Copy the lines from the one containing "Given: Open the announcements megaphone icon" through the last line, changing "Screen dimensions:" to "Screen size:" and leaving everything else the same.
=== TASK INPUTS ===
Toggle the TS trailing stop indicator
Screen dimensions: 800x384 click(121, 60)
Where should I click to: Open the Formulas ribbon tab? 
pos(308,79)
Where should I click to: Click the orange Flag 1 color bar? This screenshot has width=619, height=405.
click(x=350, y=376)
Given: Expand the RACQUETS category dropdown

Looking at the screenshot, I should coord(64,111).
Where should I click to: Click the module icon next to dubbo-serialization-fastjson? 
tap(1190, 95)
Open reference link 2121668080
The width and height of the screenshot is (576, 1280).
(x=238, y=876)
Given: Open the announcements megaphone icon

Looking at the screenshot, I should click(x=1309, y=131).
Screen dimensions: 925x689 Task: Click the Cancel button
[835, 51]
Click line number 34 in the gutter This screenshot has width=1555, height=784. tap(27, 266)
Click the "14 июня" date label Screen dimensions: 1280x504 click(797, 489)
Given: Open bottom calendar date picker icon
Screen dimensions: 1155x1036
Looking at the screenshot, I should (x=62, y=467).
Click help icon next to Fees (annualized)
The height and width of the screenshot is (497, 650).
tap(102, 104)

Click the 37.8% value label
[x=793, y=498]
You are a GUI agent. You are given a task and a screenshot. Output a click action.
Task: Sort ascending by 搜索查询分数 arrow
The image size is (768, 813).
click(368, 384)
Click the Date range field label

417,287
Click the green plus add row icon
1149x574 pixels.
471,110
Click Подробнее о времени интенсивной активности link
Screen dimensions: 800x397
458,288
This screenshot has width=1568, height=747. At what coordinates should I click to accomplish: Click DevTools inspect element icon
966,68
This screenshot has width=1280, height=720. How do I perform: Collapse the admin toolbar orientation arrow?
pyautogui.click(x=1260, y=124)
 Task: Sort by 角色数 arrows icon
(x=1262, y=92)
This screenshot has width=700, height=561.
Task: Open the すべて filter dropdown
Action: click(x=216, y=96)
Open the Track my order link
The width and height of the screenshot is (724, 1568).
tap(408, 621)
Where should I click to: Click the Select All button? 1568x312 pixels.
===
**RESULT OF THIS EXERCISE**.
Given: Open the announcements megaphone icon

Looking at the screenshot, I should click(x=1309, y=131).
Screen size: 925x689 Task: Click the Cancel button
[835, 51]
Click line number 34 in the gutter This screenshot has width=1555, height=784. tap(27, 266)
Click the "14 июня" date label Screen size: 1280x504 click(797, 489)
Given: Open bottom calendar date picker icon
Screen size: 1155x1036
Looking at the screenshot, I should (x=62, y=467).
Click help icon next to Fees (annualized)
The height and width of the screenshot is (497, 650).
tap(102, 104)

Click the 37.8% value label
[x=793, y=498]
You are a GUI agent. You are given a task and a screenshot. Output a click action.
Task: Sort ascending by 搜索查询分数 arrow
The image size is (768, 813).
click(368, 384)
Click the Date range field label

417,287
Click the green plus add row icon
1149x574 pixels.
471,110
Click Подробнее о времени интенсивной активности link
Screen size: 800x397
458,288
This screenshot has width=1568, height=747. At what coordinates should I click to accomplish: Click DevTools inspect element icon
966,68
This screenshot has width=1280, height=720. How do I perform: Collapse the admin toolbar orientation arrow?
pyautogui.click(x=1260, y=124)
 Task: Sort by 角色数 arrows icon
(x=1262, y=92)
This screenshot has width=700, height=561.
Task: Open the すべて filter dropdown
Action: click(x=216, y=96)
Open the Track my order link
The width and height of the screenshot is (724, 1568).
tap(408, 621)
Where should I click to: Click the Select All button? 1568x312 pixels.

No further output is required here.